杨梅酮对高脂诱导的肥胖小鼠脂肪肝的预防作用

Preventive Effects of Myricetin in Hepatic Steatosis of Obese Mice Induced by a High-Fat Diet

研究杨梅酮(Myricetin,MTN)对高脂诱导的肥胖小鼠脂肪肝的预防作用。32只C57BL/6J雄性小鼠随机分为4组:对照组(CT,饲喂正常日粮),对照+杨梅酮组(CT+MTN,饲喂含质量分数0.2%杨梅酮的正常日粮),高脂组(HF,饲喂高脂日粮),高脂+杨梅酮组(HF+MTN,饲喂含质量分数0.2%杨梅酮的高脂日粮)。10周后测定小鼠代谢差异(能量消耗、呼吸交换率、自主活动),血脂水平,肝脏氧化还原状态及脂质沉积情况,同时采用q PCR检测小鼠肝脏脂质代谢相关基因的表达。结果表明与对照组相比,长期高脂日粮导致小鼠体质量显著增加,内脏脂肪沉积,能量消耗显著降低(P<0.05)。肝脏发生氧化应激,表现为MDA显著上升,GSH-Px、SOD、CAT、GSH显著下降(P<0.05)。肝脏脂肪变性,肝脏甘油三酯(TG)、总胆固醇(TC)、游离脂肪酸(FFA)水平均显著高于对照组,脂质合成相关基因(Acc1、Fasn、Srebf1)显著上调,脂肪酸氧化相关基因(Cpt1α、Pparα)显著下调。高脂日粮基础上添加杨梅酮能够恢复肝脏TG、TC、FFA水平及肝脏脂质代谢相关基因(Acc1、Fasn、Srebf1、Cpt1α)的表达,同时维持肝脏的氧化还原状态。因此,推测杨梅酮可能通过维持肝脏氧化还原状态,促进能量消耗,调节肝脏脂质代谢,预防脂肪肝的发生。

To study the preventive effects ofmyricetin （MTN） on hepatic steatosis in mice induced by high-fat diets. Thirty-two male C57BL/6J mice were randomly divided into four groups ：control group （CT, fed a standard diet）, CT＋MTN group （fed a standard diet with additional 0.2% myricetin,w/w）,a high-fat diet group （HF）,HF＋MTN group （fed a high-fat diet with additional 0.2% myricetin, w/w）. When the mice were fed their respective diets for 10 weeks, metabolic differences （including energy expenditure,respiratory exchange ratio, and ambulatory activity）,plasma lipid profiles, hepatic redox status and lipid depositon were assessed.

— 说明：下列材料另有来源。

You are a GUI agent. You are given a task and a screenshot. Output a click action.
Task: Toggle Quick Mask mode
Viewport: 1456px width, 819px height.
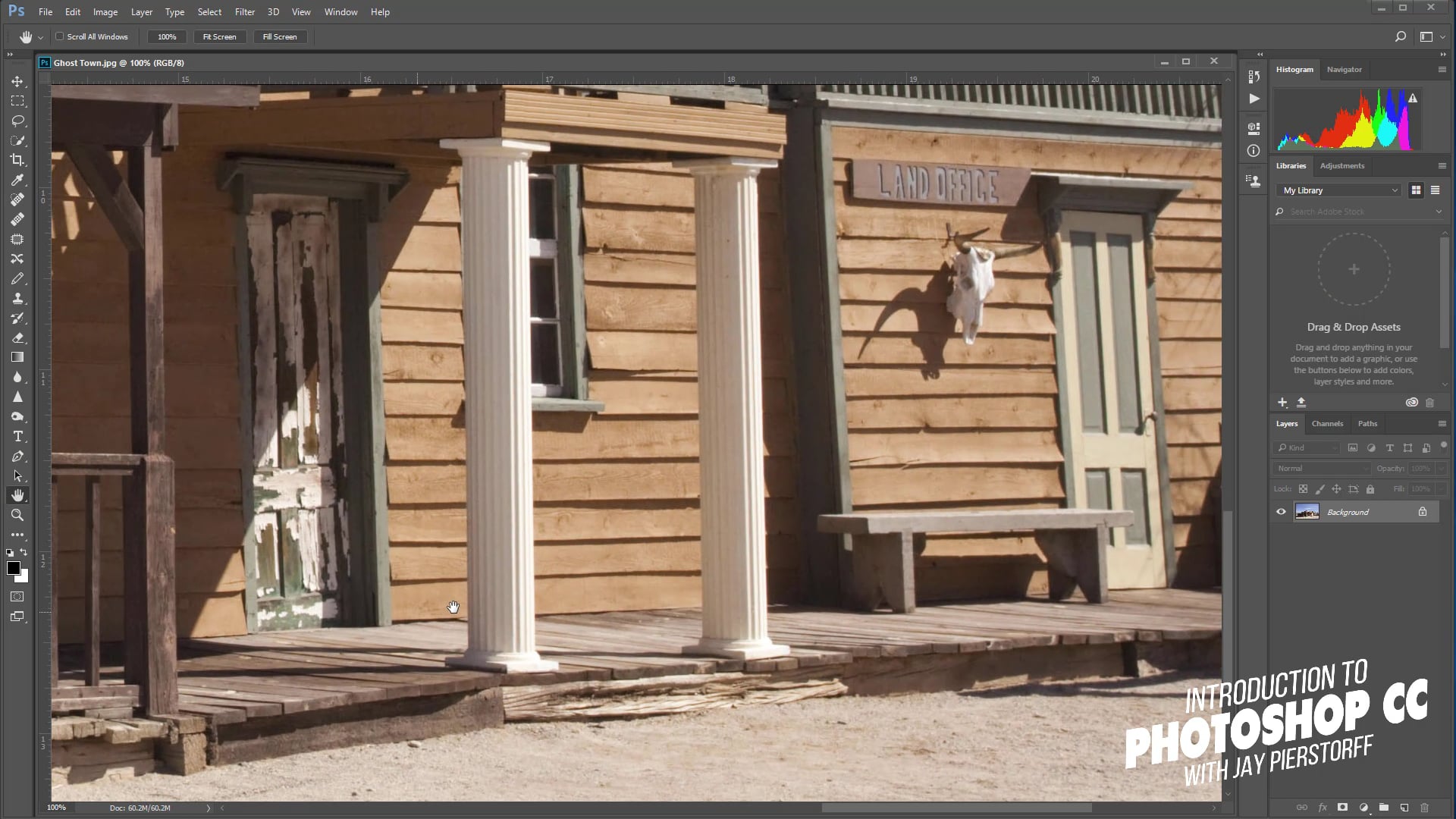point(17,597)
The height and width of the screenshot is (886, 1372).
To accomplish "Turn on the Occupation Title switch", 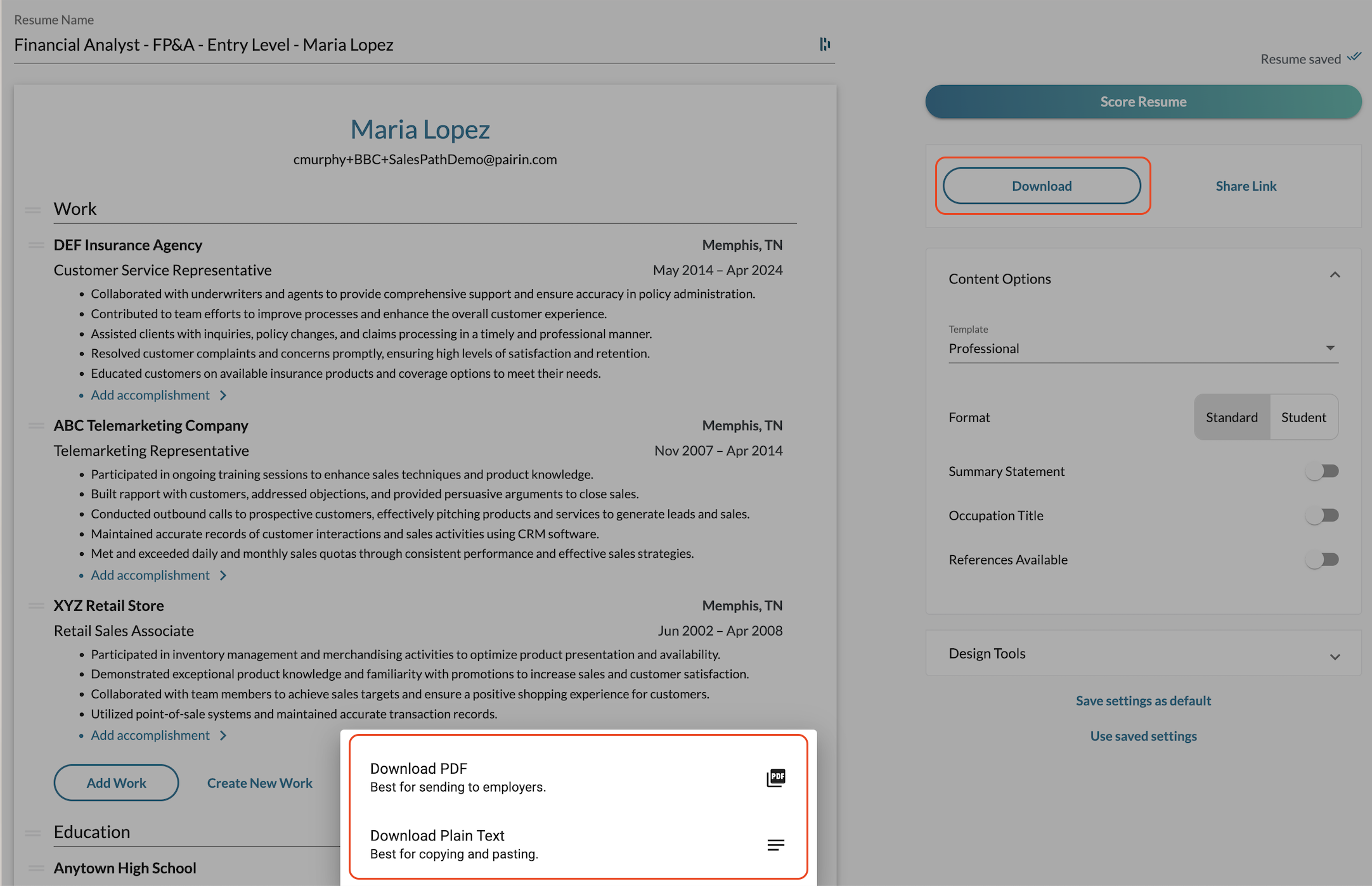I will [x=1322, y=516].
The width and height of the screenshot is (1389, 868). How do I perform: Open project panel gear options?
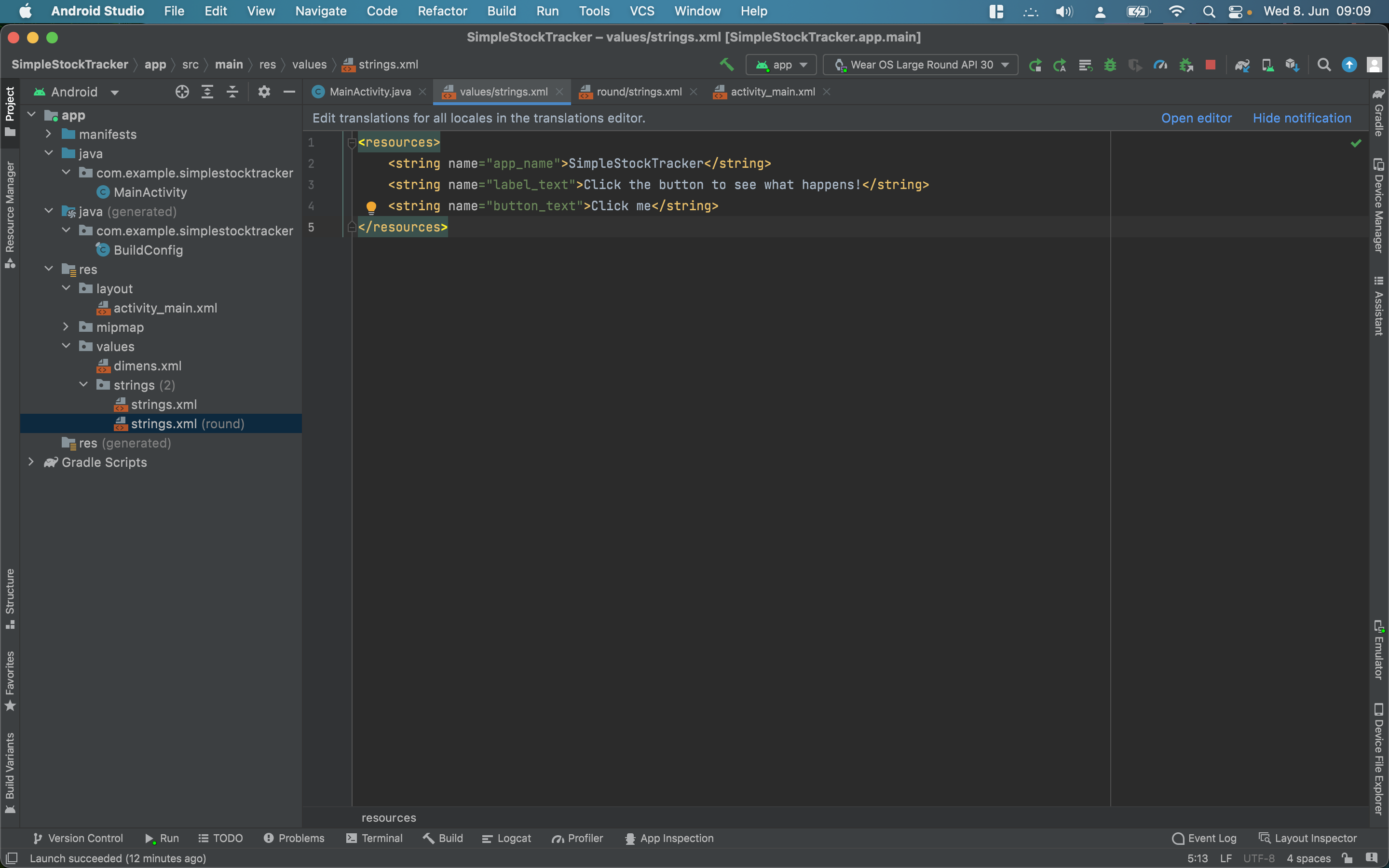263,92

Furthermore ,the expression of genes that involved in lipid metabolism in liver was evaluated by qPCR analysis. The results showed that when compared to control group, HF group had a significantly higher body weight and lower energy expenditure （P〈0.05）. Oxidative stress occurred in liver as demonstrated by significantly elevated MDA levels,and remarkably decreased GSH-Px,SOD,CAT,and GSH levels. Meanwhile,hepatic steatosis was observed, hepatic TG, TC and FFA levels were significantly higher than control group, the expressions of lipogenesis-related genes （Accl,Fasn,and Srebfl） were significantly up-regulated,while the fatty acid oxidation related genes （Cptla and Ppara） were significantly down-regulated （P〈0.05）. myricetin that supplemented to high-fat diet could effectively normalize hepatic lipid status and lipid metabolism-related genes （Accl, Fasn ,Srebfl, and Cpt1α） expression, as well as improve oxidative stress related biomarkers. Therefore,myricetin prevented the occurrence of hepatic steatosis possibly through maintaining redox status,promoting energy expenditure, and regulating hepatic lipid metabolism.